NEW YORK: US Treasury yields were little moved on Thursday after weak US manufacturing data contrasted with strong overseas manufacturing numbers and US jobless claims data that beat expectations as investors tried to position ahead of Friday's US non-farms payrolls report.
Treasuries sold off in early trading with prices sinking after a report showed growth in China's manufacturing sector expanded last month at the fastest pace in nearly two years, and a measure of manufacturing in Britain far exceeded expectations, rebounding sharply after touching a three-year low in July.
The strong overseas data could ease fears among members of the Federal Reserve who have signaled international worries could keep US short-term interest rates low, analysts said.
Data also showed US initial jobless claims rose less than expected last week, reflecting continued strength in the labor market.
But Treasury yields surrendered gains after the release of the US Institute for Supply Management's manufacturing index, which contracted in August for the first time since February as new orders and production tumbled.
The conflicting manufacturing and jobs data prompted caution from traders, analysts said, and trained an even closer eye on Friday's jobs report, which Fed officials have said could weigh on their thinking about raising interest rates at their next meeting on Sept. 20-21.
"The scenario that the market is not ready for is for a strong number tomorrow and for the Fed to guide toward a rate hike in September," said Subadra Rajappa, head of US rates strategy at Societe Generale.
"The selloff this morning was probably positioning for that kind of a scenario and then we get weak data at 10 o'clock and then you see a reversal in the selloff and buyers come in."
Benchmark US 10-year Treasury notes were little changed from their late Wednesday close to yield 1.571 percent.

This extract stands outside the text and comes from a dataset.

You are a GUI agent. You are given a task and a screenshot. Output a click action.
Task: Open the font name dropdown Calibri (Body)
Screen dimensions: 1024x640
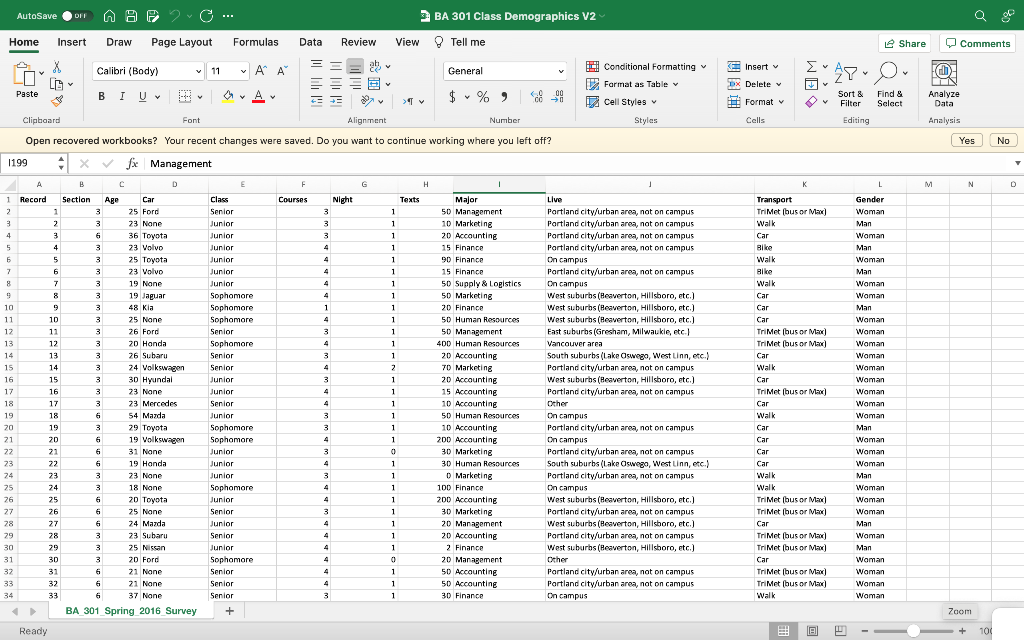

Two-year notes were also little changed in price to yield 0.789 percent.
Fed funds futures showed investors see only a 24-percent chance of a rate hike, down from a 30-percent chance prior to the release of the ISM manufacturing data, according to CME Group's FedWatch tool.
Bets on a rate hike had risen since the release of July's stronger-than-expected jobs report, which showed US employers added 255,00 jobs during the month. That followed June's addition of 292,000 jobs.